▶ **Assigned task**: The answer must consist solely of the lines from the line with "At what coordinates" to the end of the data below, transcribed exactly and with no pictures.

▶ **Records supplied**:
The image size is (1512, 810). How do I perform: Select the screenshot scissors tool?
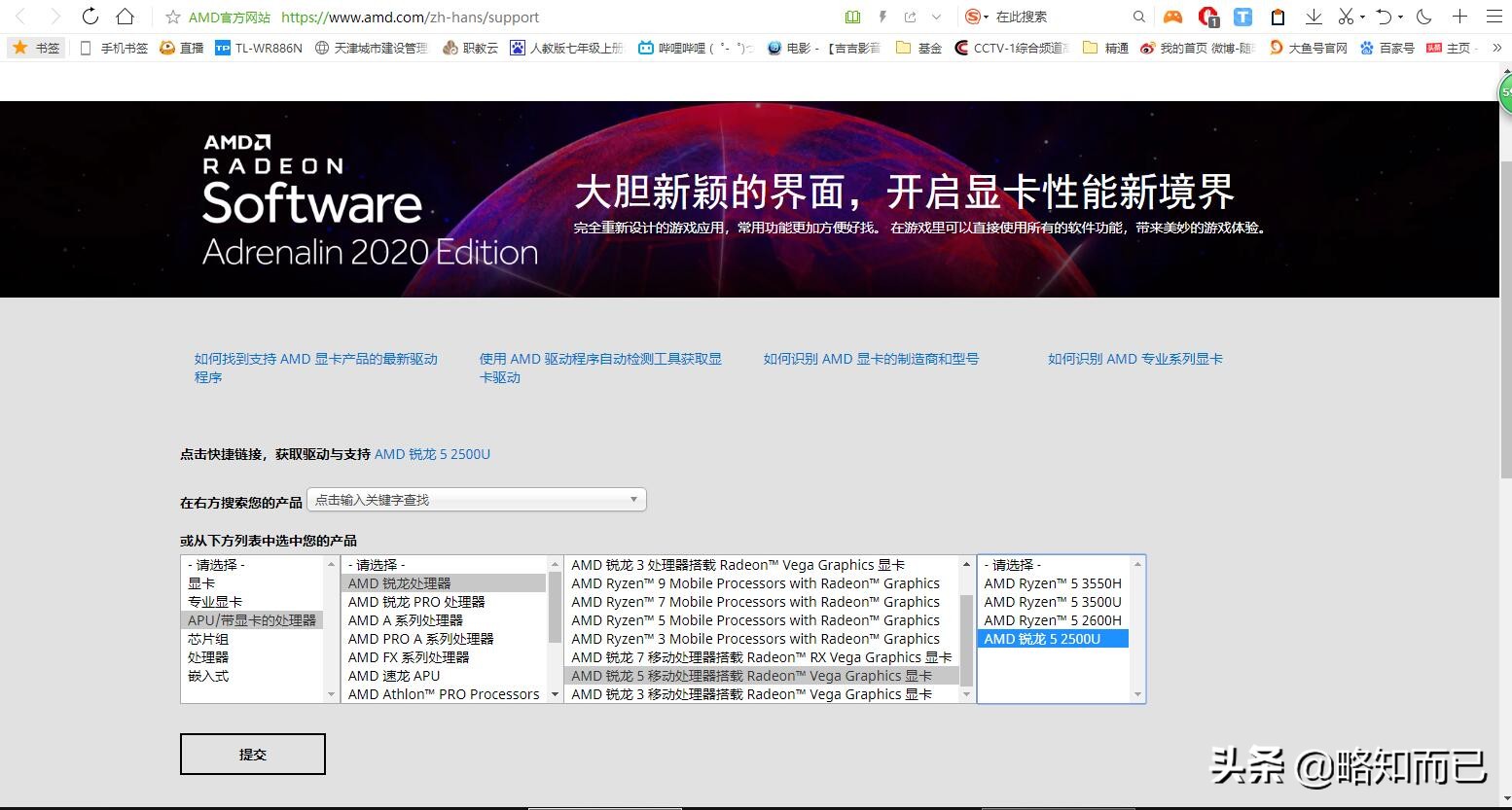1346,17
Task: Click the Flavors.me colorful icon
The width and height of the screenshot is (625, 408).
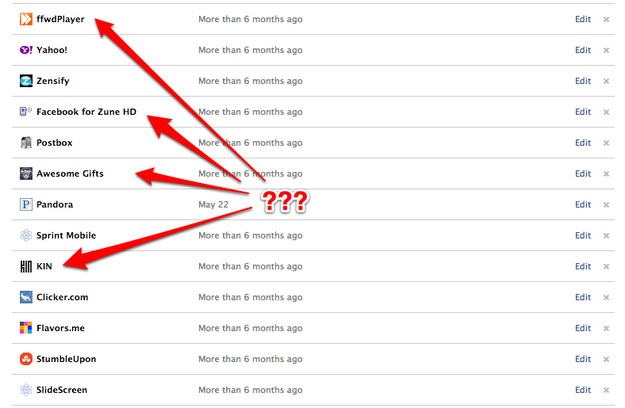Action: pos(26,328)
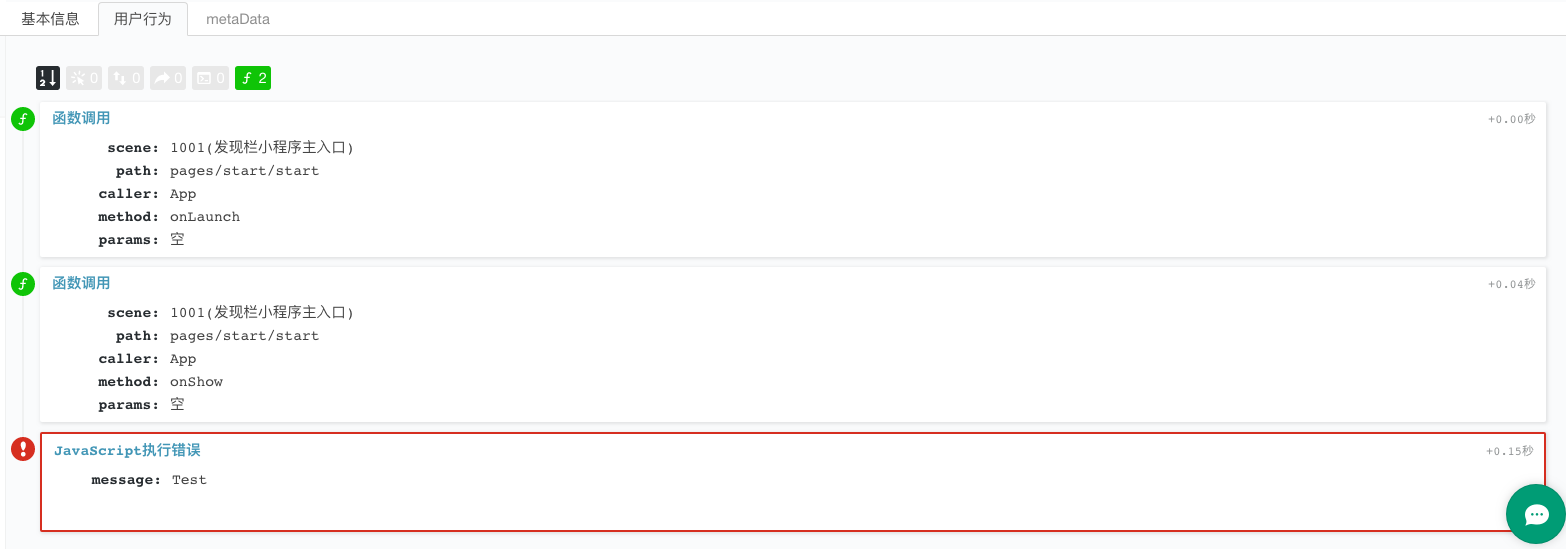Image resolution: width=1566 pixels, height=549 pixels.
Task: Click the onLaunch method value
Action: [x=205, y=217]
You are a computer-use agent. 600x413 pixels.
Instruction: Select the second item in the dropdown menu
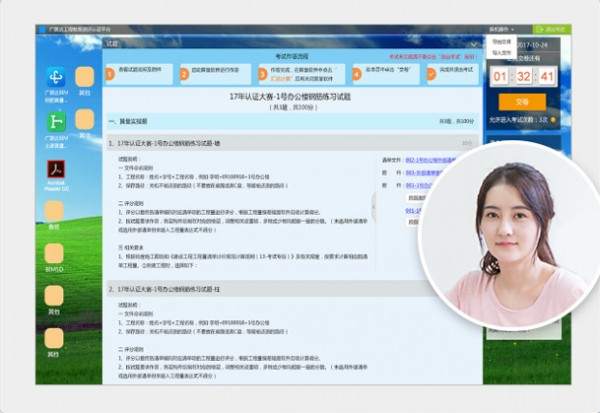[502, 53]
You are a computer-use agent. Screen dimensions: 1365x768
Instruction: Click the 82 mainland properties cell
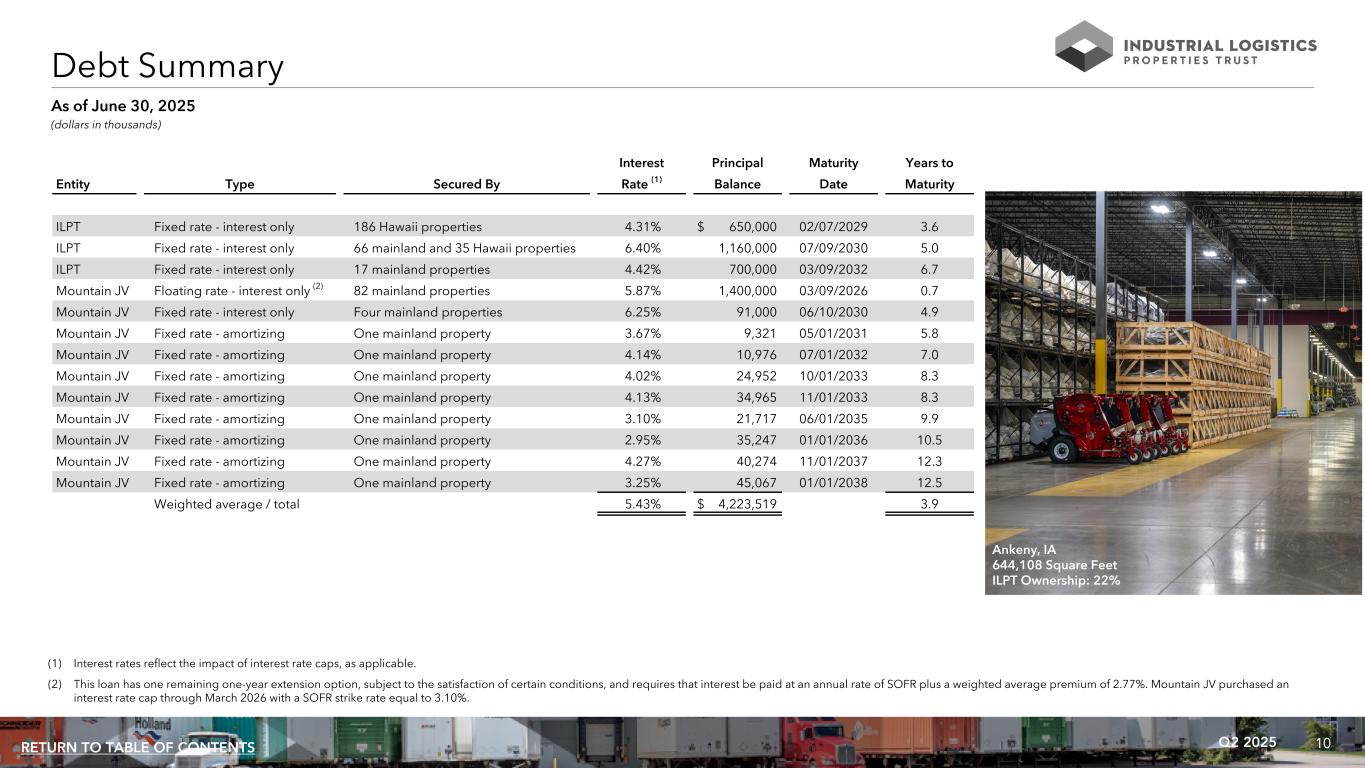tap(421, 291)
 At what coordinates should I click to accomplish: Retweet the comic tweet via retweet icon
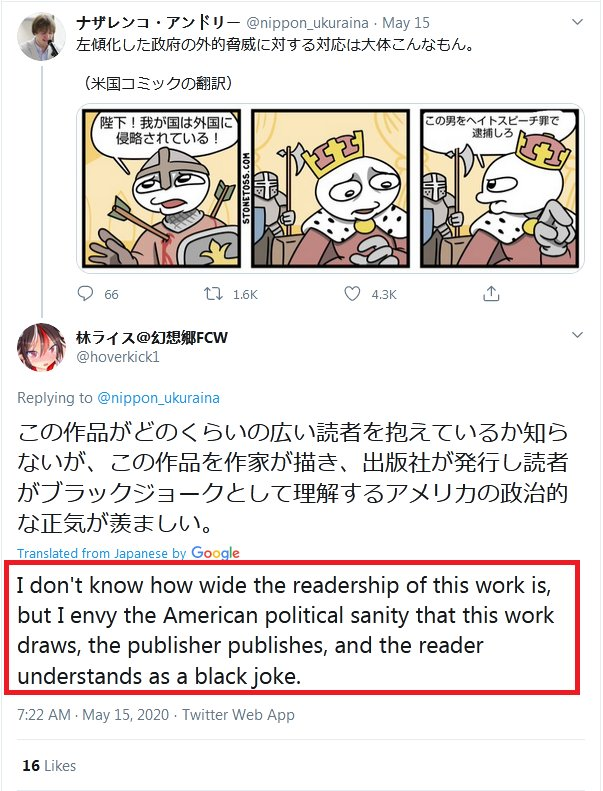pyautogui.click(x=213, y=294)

▶ **Reply**:
 At what coordinates should I click to accomplish: Retweet the comic tweet via retweet icon
pyautogui.click(x=213, y=294)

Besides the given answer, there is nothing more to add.